The human has somehow pre-provided Traditional-AIXI with some utility function.
Traditional-AIXI operates in discrete time steps.
In the first timestep that elapses since Traditional-AIXI is activated, Traditional-AIXI examines the input it receives. It considers all possible programs that take pair (S, A) and emits an output P, where S is the prior state, A is an action to take, and P is the predicted output of taking the action A in state S. Then it discards all programs that would not have produced the input it received, regardless of what S or A it was given. Then it weighs the remaining program according to their Kolmorogov complexity.
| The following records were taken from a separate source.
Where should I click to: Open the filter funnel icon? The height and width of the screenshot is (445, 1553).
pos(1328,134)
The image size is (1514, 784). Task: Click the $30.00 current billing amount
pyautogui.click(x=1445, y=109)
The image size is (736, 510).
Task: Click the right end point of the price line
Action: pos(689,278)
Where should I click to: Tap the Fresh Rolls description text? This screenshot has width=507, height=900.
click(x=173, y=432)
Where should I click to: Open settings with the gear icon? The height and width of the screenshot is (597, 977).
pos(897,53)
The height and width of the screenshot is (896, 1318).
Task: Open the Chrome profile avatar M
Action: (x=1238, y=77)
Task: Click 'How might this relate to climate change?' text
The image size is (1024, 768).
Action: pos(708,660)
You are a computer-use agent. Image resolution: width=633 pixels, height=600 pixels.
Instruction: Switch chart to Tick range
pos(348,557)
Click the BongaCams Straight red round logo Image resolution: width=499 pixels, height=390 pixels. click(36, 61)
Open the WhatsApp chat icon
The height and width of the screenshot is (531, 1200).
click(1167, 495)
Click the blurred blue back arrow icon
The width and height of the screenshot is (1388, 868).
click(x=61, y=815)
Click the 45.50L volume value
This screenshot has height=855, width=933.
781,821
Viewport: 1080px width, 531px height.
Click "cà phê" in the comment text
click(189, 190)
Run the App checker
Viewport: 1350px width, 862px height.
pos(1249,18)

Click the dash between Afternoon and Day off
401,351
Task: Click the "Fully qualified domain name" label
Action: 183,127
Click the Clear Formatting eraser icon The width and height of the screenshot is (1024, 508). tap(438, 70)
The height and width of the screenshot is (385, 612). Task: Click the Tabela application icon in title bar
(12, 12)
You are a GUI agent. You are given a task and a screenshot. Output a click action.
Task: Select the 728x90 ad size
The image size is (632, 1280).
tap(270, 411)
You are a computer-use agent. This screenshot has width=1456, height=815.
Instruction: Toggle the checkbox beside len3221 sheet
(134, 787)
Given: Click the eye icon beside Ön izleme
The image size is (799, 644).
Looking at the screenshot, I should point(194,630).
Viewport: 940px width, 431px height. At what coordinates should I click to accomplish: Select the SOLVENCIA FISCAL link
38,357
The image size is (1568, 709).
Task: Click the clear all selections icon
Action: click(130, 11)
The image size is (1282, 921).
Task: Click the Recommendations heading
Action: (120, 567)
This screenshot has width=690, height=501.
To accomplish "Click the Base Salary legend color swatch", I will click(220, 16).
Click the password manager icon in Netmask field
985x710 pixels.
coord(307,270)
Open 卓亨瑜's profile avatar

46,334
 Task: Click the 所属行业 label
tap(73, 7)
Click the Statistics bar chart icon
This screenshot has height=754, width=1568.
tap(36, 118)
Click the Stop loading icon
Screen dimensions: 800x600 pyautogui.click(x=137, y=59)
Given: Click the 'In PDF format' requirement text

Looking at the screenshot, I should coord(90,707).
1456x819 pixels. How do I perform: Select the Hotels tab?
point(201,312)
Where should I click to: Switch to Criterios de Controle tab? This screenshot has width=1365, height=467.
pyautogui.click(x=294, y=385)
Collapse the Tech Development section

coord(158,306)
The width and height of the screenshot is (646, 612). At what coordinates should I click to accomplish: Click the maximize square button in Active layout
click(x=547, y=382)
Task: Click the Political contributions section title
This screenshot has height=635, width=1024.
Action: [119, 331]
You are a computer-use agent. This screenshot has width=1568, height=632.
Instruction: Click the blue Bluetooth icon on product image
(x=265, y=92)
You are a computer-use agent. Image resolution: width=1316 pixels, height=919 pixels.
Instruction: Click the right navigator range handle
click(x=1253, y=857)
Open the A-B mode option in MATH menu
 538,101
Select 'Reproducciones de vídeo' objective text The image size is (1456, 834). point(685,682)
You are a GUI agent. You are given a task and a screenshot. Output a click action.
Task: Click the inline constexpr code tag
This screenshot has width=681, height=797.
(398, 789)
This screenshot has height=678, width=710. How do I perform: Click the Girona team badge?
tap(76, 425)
This is basically the Solomonoff induction step.
Now Traditional-AIXI has to make a decision about an output to generate. It considers all possible outputs it could produce, and feeds it to the programs under consideration, to produce a predicted next time step. Traditional-AIXI then calculates the expected utility of each output (using its pre-programmed utility function), picks the one with the highest utility, and emits that output. Note that it has no idea how any of its outputs would the universe, so this is essentially a uniformly random choice.
In the next timestep, Traditional-AIXI reads its inputs again, but this time taking into account what output it has generated in the previous step. It can now start to model correlation, and eventually causation, between its input and outputs. It has a previous state S and it knows what action A it took in its last step. It can further discard more programs, and narrow the possible models that describes the universe it finds itself in.
How does Tool-AIXI work in contrast to this? Holden seems to want to avoid having any utility function pre-defined at all. However, presumably Tool-AIXI still receives inputs and still produces outputs (probably Holden intends not to allow Tool-AIXI to control a robot servo arm, but he might intend for Tool-AIXI to be able to control an LCD monitor, or at the very least, produce some sort of text file as output).
Does Tool-AIXI proceed in discrete time steps gathering input? Or do we prevent Tool-AIXI from running until a user is ready to submit a curated input to Tool-AIXI? If the latter, how quickly to we expect Tool-AIXI to be able to formulate an reasonable model of our universe?
How does Tool-AIXI choose what output to produce, if there’s no utility function?
If we type in “Tool-AIXI, please give me a cure for cancer” onto a keyboard attached to Tool-AIXI and submit that as an input, do we think that a model that encodes ASCII, the English language, bio-organisms, etc. has a lower kolmogorov complexity than a model that says “we live in a universe where we receive exactly this hardcoded stream of bytes”?
Does Tool-AIXI model the output it produces (whether that be pixels on a screen, or bytes to a file) as an action, or does it somehow prevent itself from modelling its output as if it were an action that had some effect on the universe that it exists in? If the former, then isn’t this just an agenty Oracle AI? If the latter, then what kind of programs is it generate for its model (surely not programs that take (S, A) pairs as inputs, or else what would it use for A when evaluating its plans and predicting the future)?